Entries for locating text and items
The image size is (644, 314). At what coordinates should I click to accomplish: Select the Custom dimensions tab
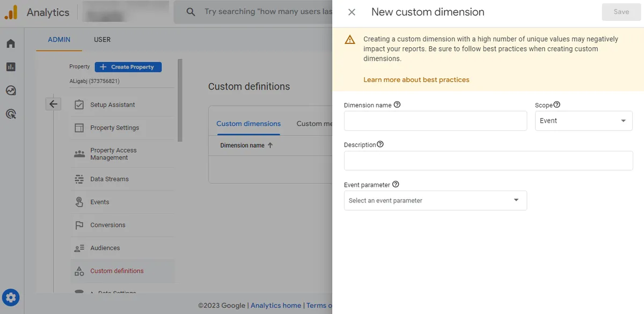(x=248, y=123)
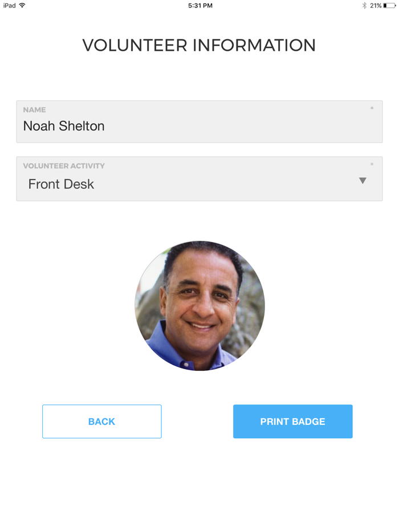Screen dimensions: 399x532
Task: Click the Noah Shelton name text
Action: coord(64,126)
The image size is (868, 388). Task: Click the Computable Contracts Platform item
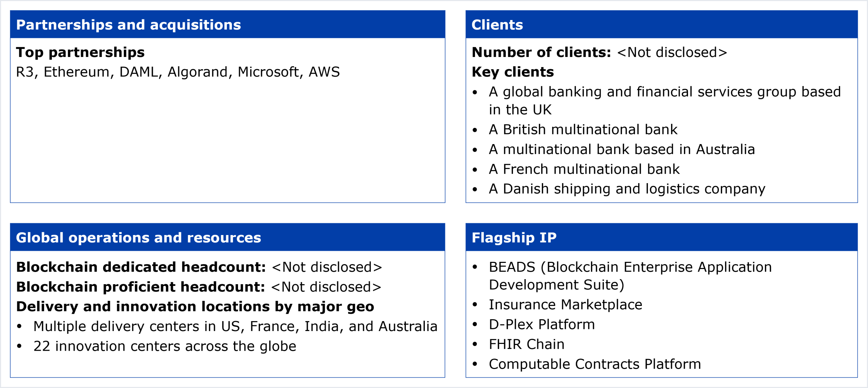pos(595,364)

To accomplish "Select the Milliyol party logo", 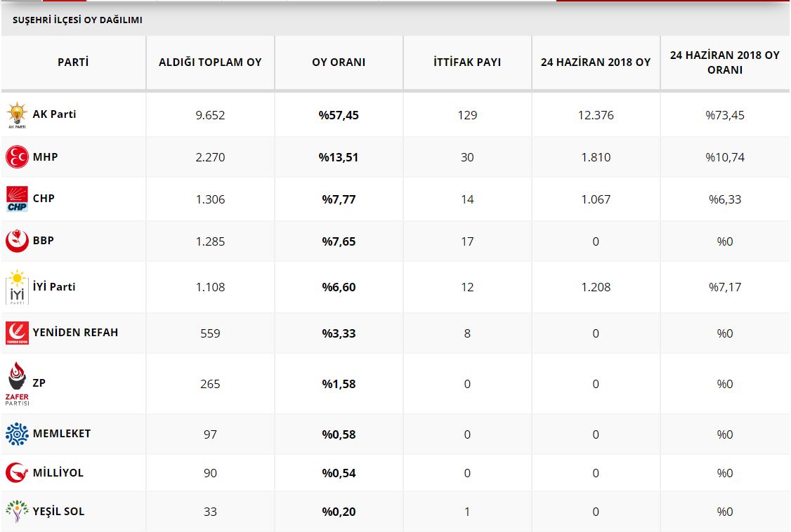I will click(x=17, y=473).
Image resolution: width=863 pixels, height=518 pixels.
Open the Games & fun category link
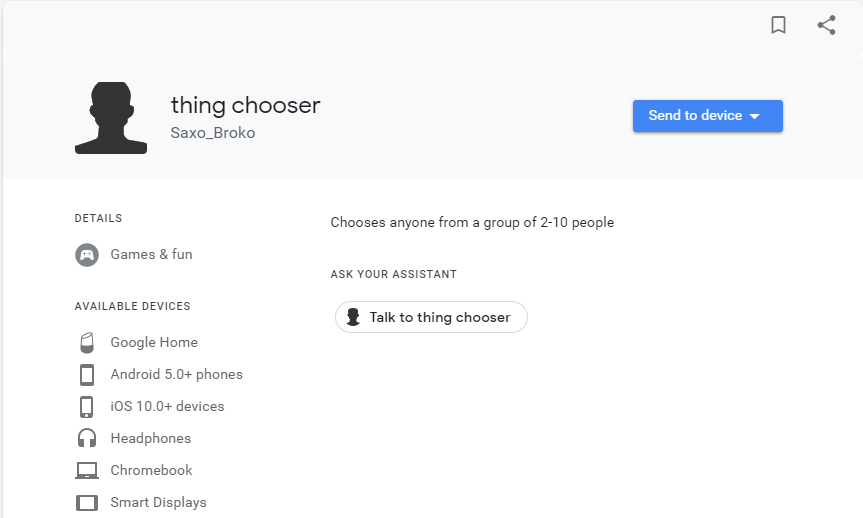coord(151,254)
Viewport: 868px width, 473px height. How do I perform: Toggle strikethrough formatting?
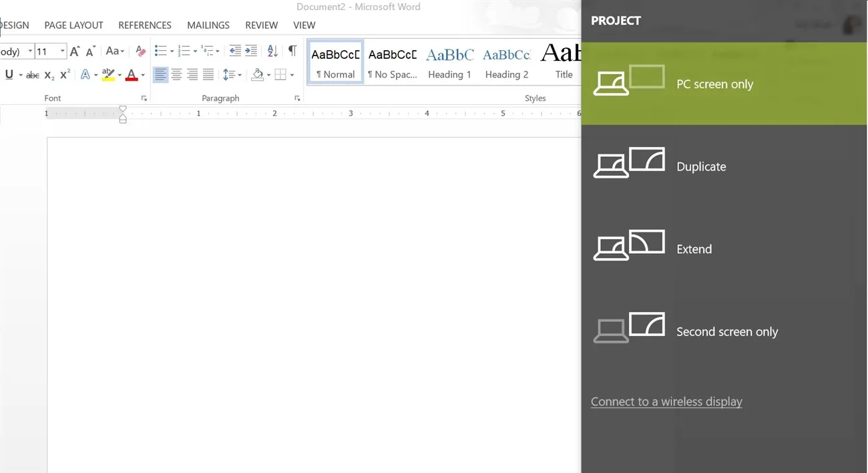pyautogui.click(x=32, y=75)
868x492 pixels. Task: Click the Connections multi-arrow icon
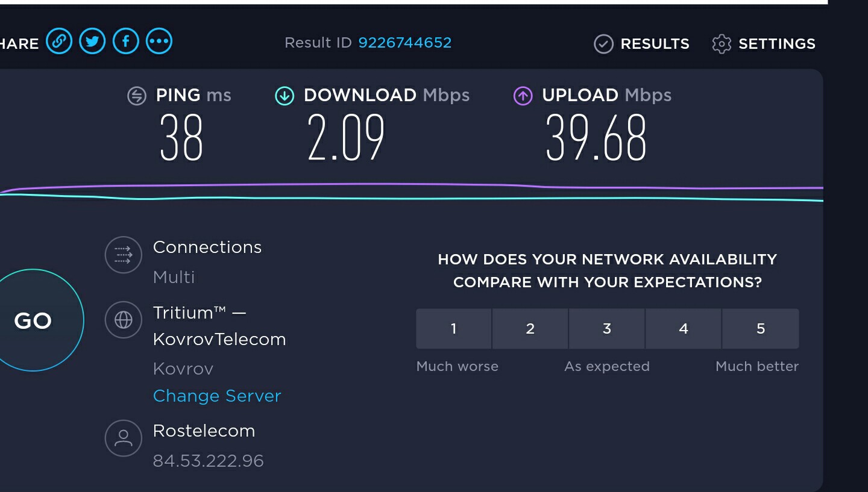pyautogui.click(x=124, y=255)
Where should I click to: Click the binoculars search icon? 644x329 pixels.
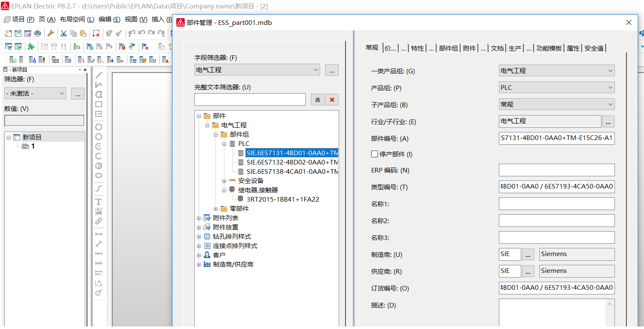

◆ **Task requirements**: Pull out every line of the listing above that contains the word "should".

◆ **Task solution**:
The image size is (644, 314). At what coordinates should I click to accomplish: Select the Custom dimensions tab
Where should I click to: Click the binoculars search icon? 644x329 pixels.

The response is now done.